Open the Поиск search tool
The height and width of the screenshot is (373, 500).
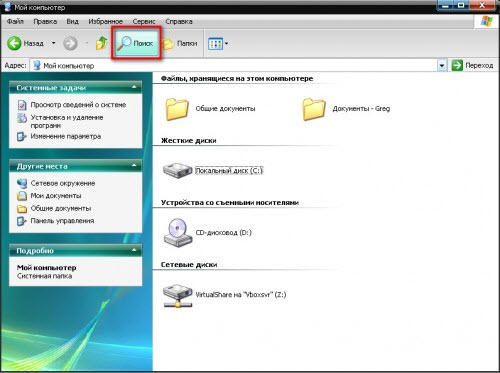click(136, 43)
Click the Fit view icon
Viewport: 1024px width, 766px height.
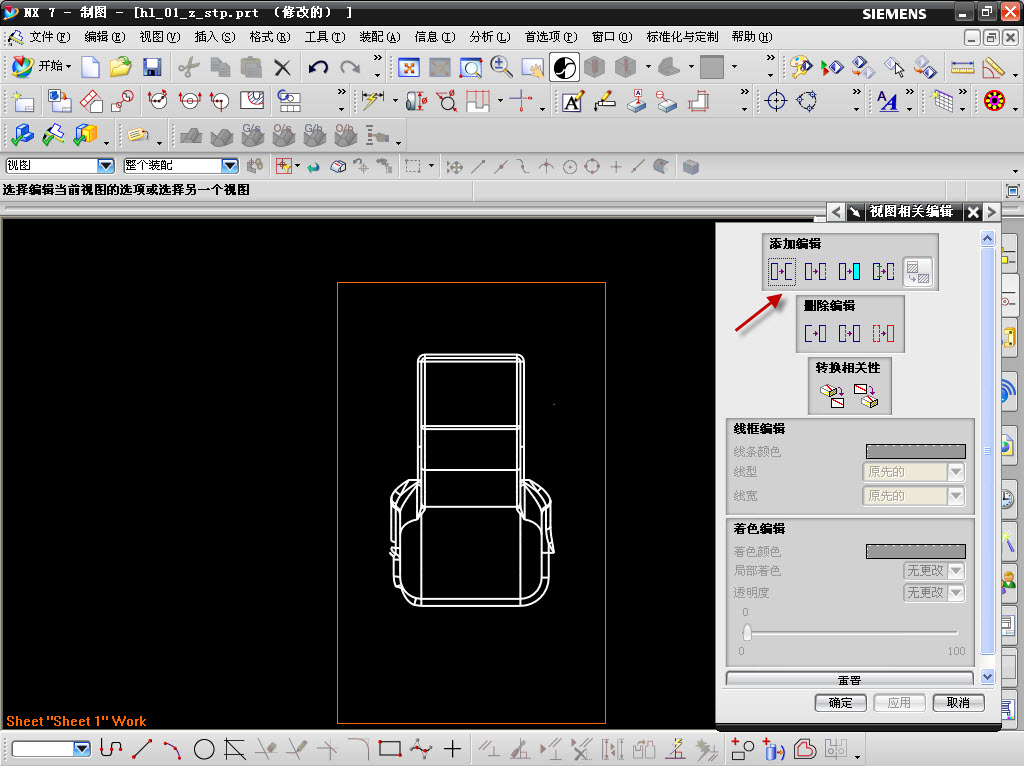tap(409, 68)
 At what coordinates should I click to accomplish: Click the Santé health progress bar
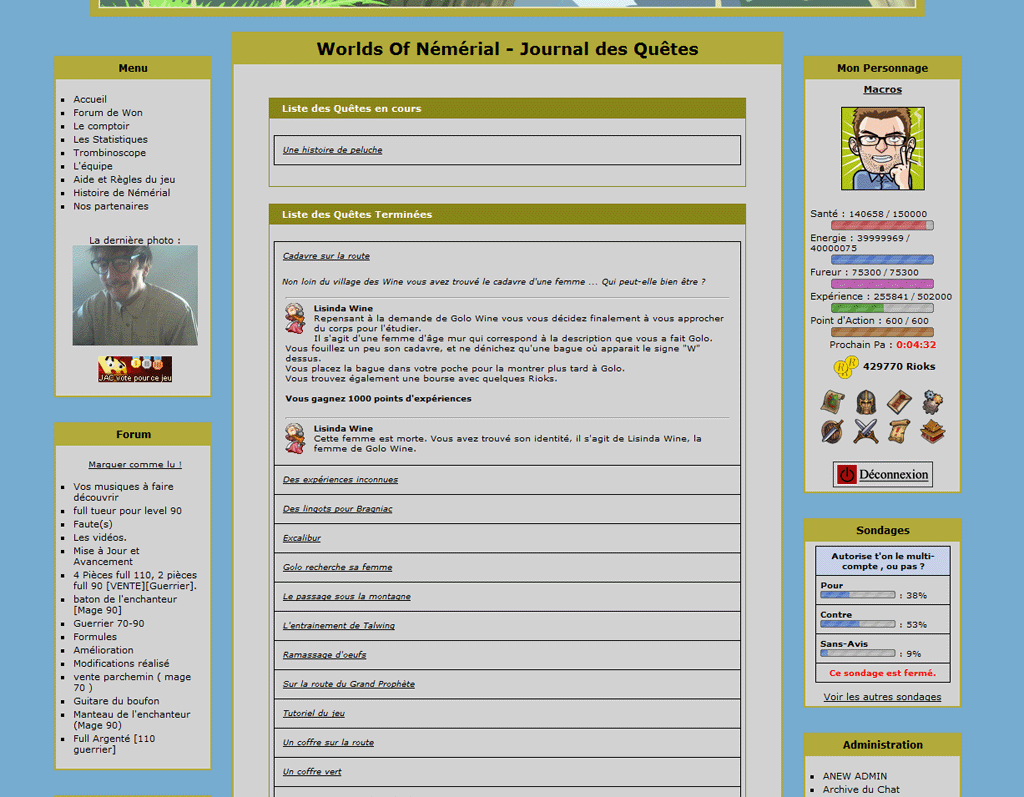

Stated exercise ▸
Copy out the items above word for word, leaving out the pictures.

Expected answer ▸
Open the Поиск search tool
The height and width of the screenshot is (373, 500).
click(136, 43)
Click the Fit view icon
Viewport: 1024px width, 766px height.
tap(409, 68)
 At what coordinates should I click to accomplish: Click the Santé health progress bar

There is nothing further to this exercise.